白の反逆 羽衣編

ニソシイハ

乱世と羽衣の物語

質よりも量

「はぁ」


 ため息を吐くほど、僕は疲れていた。肉体的な意味ではなく精神的な意味で。

『夢を持て』なんて言われても、そう簡単に思いつくものじゃないだろうに。担任はあからさまに適当な態度で僕と接していた。きっと優秀な他の生徒と向き合いたかったんだ。


「ただいま」


 田んぼに囲まれた白い一軒家。周りに他の住宅は1つとして無く、お隣さんは400m先にある子供が少ない過疎気味の幼稚園だ。


 けれどすぐ近くにある林の中には、使われなくなってから何年も経った小さな神社がある。足を運んだ事は、数えるくらいしかない。


 ただいまの挨拶は誰にも届かない。父さんと母さんは2人揃って仕事に行っていて、夕食を用意するため母さんは今から20分ほど後に帰ってくるはず。僕はそれの手伝いもする。

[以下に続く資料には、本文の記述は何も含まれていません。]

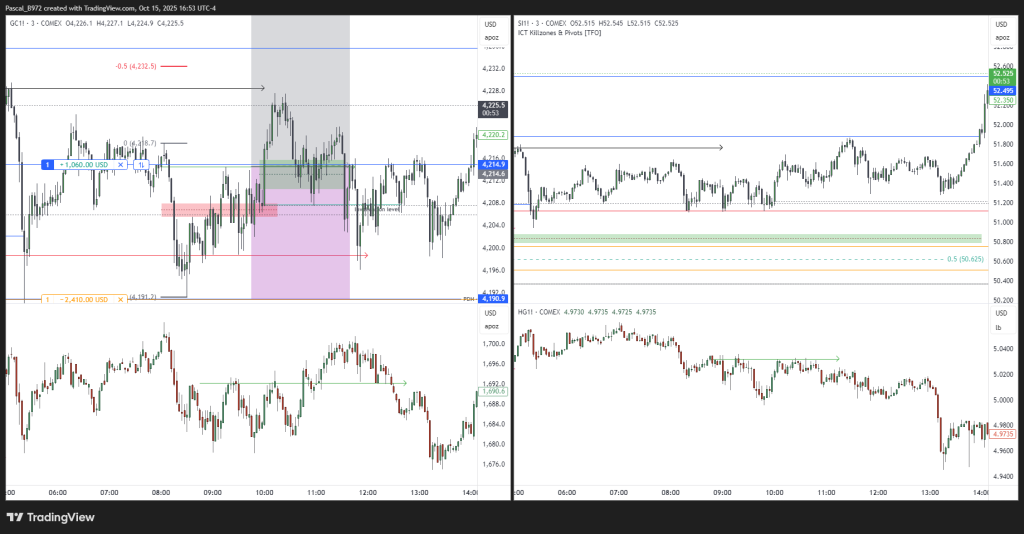This screenshot has width=1024, height=534.
Task: Close the +1,060.00 USD position with X
Action: point(120,164)
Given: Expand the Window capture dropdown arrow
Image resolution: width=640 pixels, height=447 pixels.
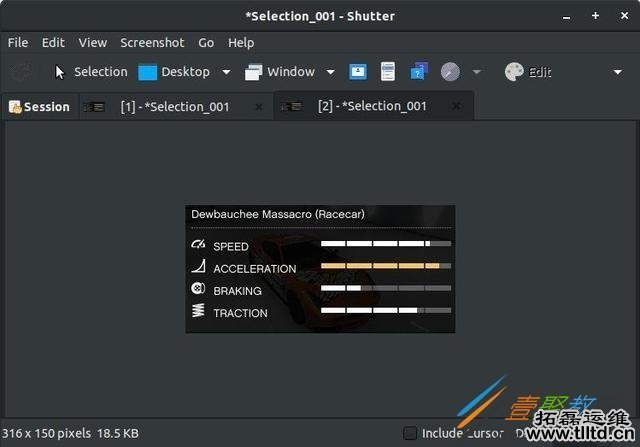Looking at the screenshot, I should pyautogui.click(x=329, y=72).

 ……正直、暇になる。20分という時間は、学校からの課題を片付けるのにも、ゲームをやり込むのにも微妙なものだ。それでも僕は課題とゲームを日替わりで時間つぶしに使ってきたが、良い所で中断するのは気分が悪いし流石に飽きてきた。


「散歩でもしようかな」


 パンパンに膨れたバッグと、空になった水筒を自分の部屋に置いて手ぶらで再び外へ。

 実を言うと、散歩をするに至った理由はもう1つある。学校の課題の1つに『近所に古くからある建造物の事を調べる』というものがあったからだ。言い渡された時のクラスの皆の反応は

「無茶な事を言うもんだ」

 とでも言わんばかりの呆然とした表情だった。でも僕にはうってつけの場所があるんだ。あんな小さな神社で20分も調べる事があるかどうか心配ではあるけれど。

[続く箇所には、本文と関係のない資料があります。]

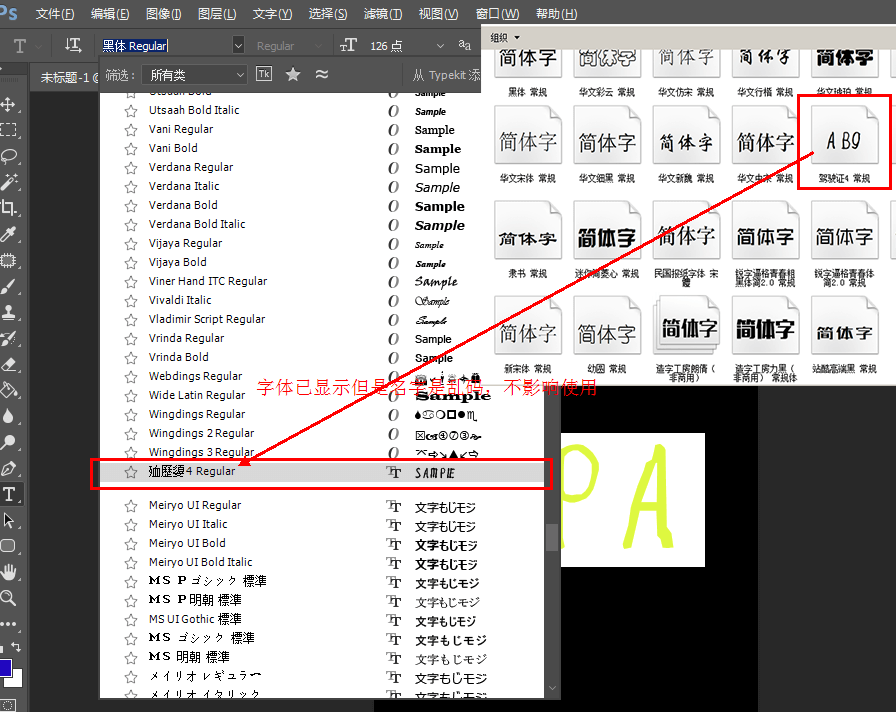Viewport: 896px width, 712px height.
Task: Toggle favorite fonts filter star
Action: pyautogui.click(x=293, y=74)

 林も田んぼに囲まれている。長袖の服を着ているから蚊に襲われはしないだろうけど、目に見えるほど虫が多いのは気分的にいただけない。

 手入れもされていないおかげですっかり長くなっている雑草に足を遊ばれる。布越しだというのにくすぐったい。ここまで地面の様子が見えないと、蛇なんかを踏んだら一巻の終わりだろう。でも神社は既に見えている所まで進んでいたから、今更戻る気もない。


「ボロボロだ」


 柱はカビだらけで、陽の光もあまり入っていないからか薄暗い。お賽銭箱は特に悲惨で、泥棒が来たのか破壊されていた。散らばった破片には、小さな虫が住み着いているのか黒い点が蠢いている。


「まぁ、課題のネタにはなるか」


 お賽銭箱に入っていたお金を泥棒が盗っていった、これだけでも配られたプリントの字数は稼げそうだ。

 まだ20分経過にはほど遠く、もう少し調べようと左を向いたその時。僕の目に映ったのは。


「狛犬?」


 神社には定番の狛犬だ。作られた時は綺麗な白色だったんだろうけど、今となっては薄汚れた灰色になっていた。緑色のコケさえも頭頂部や足にこびりついている。

 確か狛犬は2匹が向き合う形で置いてあるケースが多いはず。僕は振り向きもう1匹も確認しようとした。しかし、そこにあったのは無惨に破壊された狛犬。頭部は跡形もなく、中途半端に残った胴体と足だけが哀しい。


「お前、ひとりぼっちか」


 残された狛犬の方に再び近づき、バカにするような薄笑いと共に右手を伸ばす。汚れていない左側頭部を撫でるため、掌で冷たい感触を味わったその時だった。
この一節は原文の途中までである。